Лунная радуга. Чердак Вселенной. Акванавты - Павлов Сергей Иванович - Страница 48
- Предыдущая
- 48/197
- Следующая
Благодаря общительности связиста он без малейших со своей стороны усилий узнал за время полета историю Плоскогорья. Во всех ее мрачных деталях. Историю героизма, наивности, суровой необходимости и довольно нелепых в конечном итоге смертей. Ничего принципиально нового. Десятки подобных историй лежали в основе его каждодневной работы… А Плоскогорье само по себе мало его волновало. Ему захотелось выбраться из Аркада, и он это сделал. Куда — не имело значения. Он об этом не думал. Он просто летел, и свист моторов десантного катера доставлял ему удовольствие. Хоть два Плоскогорья. Какая разница… Хоть тысяча Плоскогорий, Нагорий, Предгорий. Внеземелье многообразно и многолико. И каждый лик Внеземелья в принципе заслуживает лишь одного: безграничного недоверия. Вот и все. Остальное — нюансы. Восторги, трепет, благоговение, страх со временем выпадают в осадок. Люди его профессии достаточно быстро трезвеют в объятиях Внеземелья…
Пять лет миновало с тех пор.

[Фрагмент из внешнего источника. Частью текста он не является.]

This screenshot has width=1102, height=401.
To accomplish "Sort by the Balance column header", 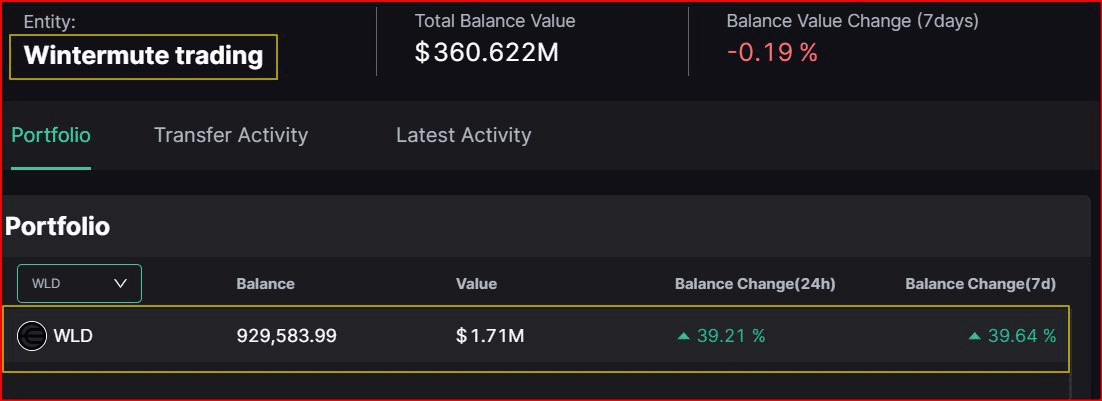I will coord(265,284).
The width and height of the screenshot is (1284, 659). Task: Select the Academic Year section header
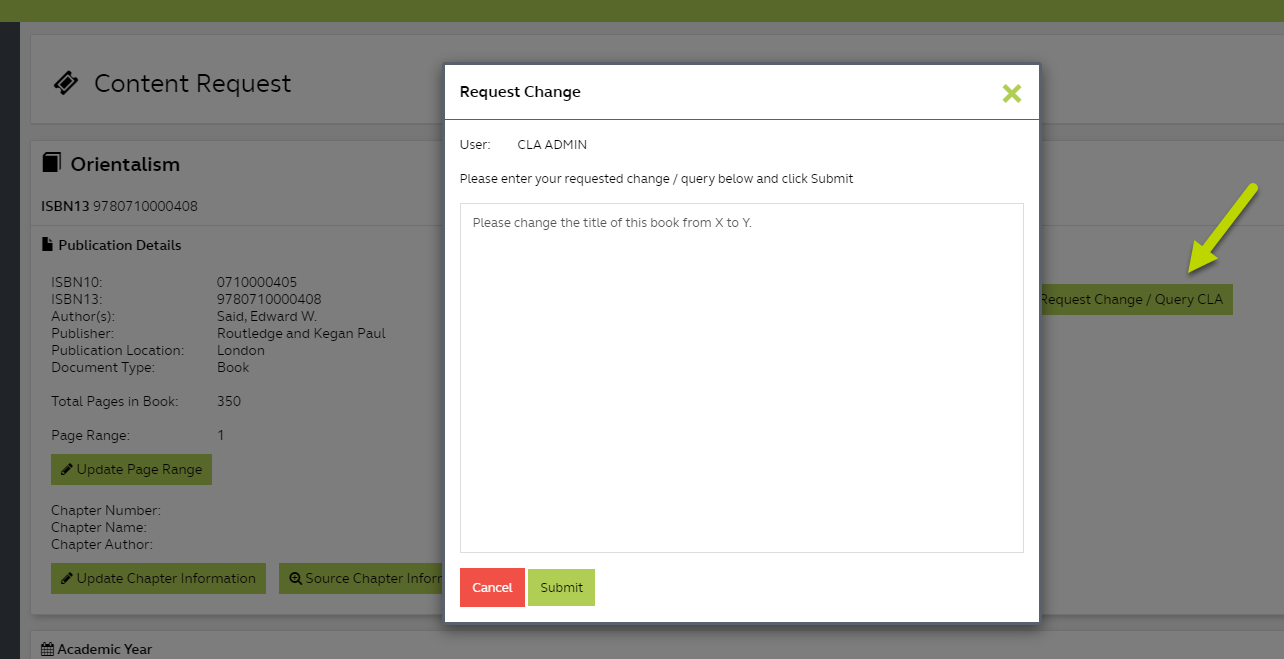(104, 649)
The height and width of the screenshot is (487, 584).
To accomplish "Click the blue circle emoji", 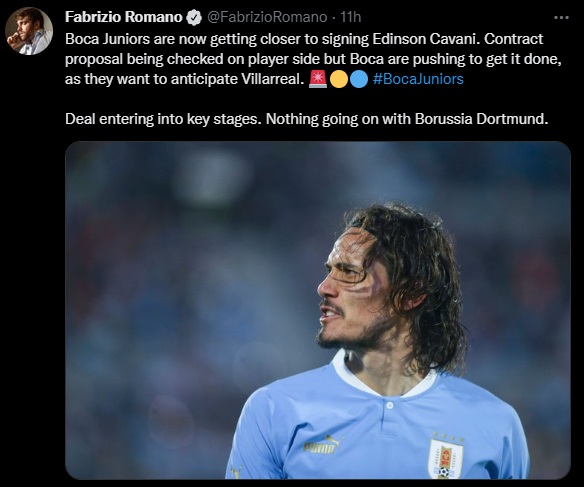I will click(x=359, y=79).
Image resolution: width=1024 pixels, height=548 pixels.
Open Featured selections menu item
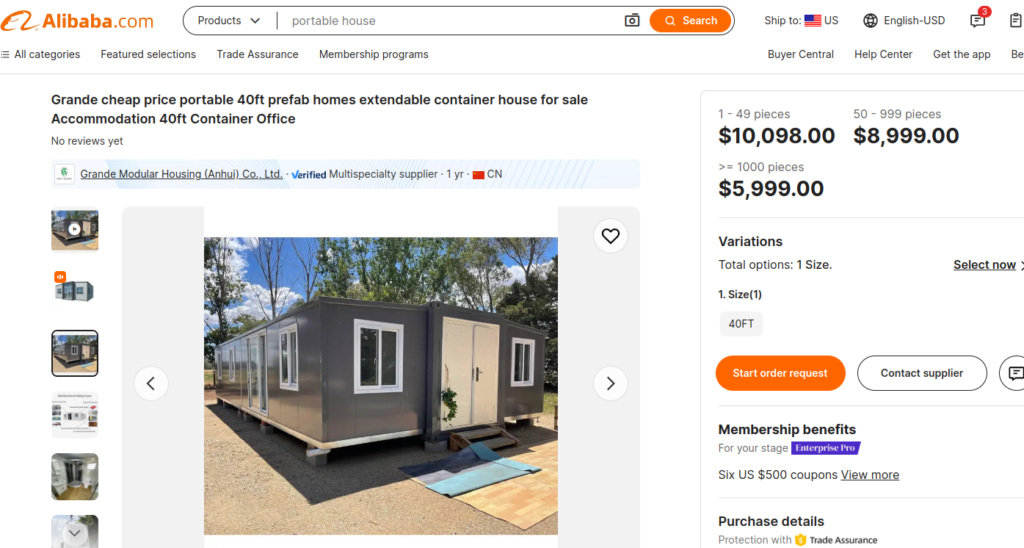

Отставка. Земля. Изуродованный организм и ненужные воспоминания. Теперь Внеземелье он видит разве что в небе Копсфорта, но первый свой день на Меркурии помнит до мельчайших подробностей. Он мог бы с точностью до минуты восстановить и мысленно снова прожить тот день, если бы это зачем–то потребовалось. Но как раз этого он не хотел. Он с этим боролся, отчаянно и безуспешно, с того самого дня, как вернулся домой. Ноги коснулись земли, а голова еще там… и ржавчина мучительных воспоминаний разъедает нервы и мозг. Не говоря уже об ощущениях собственного уродства. Он очень устал от всего этого… Он не хотел вспоминать ни тот первый свой день на Меркурии, ни какие–либо другие дни, связанные с Внеземельем. Он постоянно старался сосредоточиться на чем–нибудь постороннем, но старания были безрезультатными, как если бы он пожелал запретить себе думать или дышать. Куски Внеземелья застряли где–то у него внутри, в прямом и переносном смысле этого выражения, и огромная толпа, казалось бы, полуугасших, полустертых образов удаленных во времени звуков, людей и событий вдруг оживала, накрывая его с головой, как приливная волна…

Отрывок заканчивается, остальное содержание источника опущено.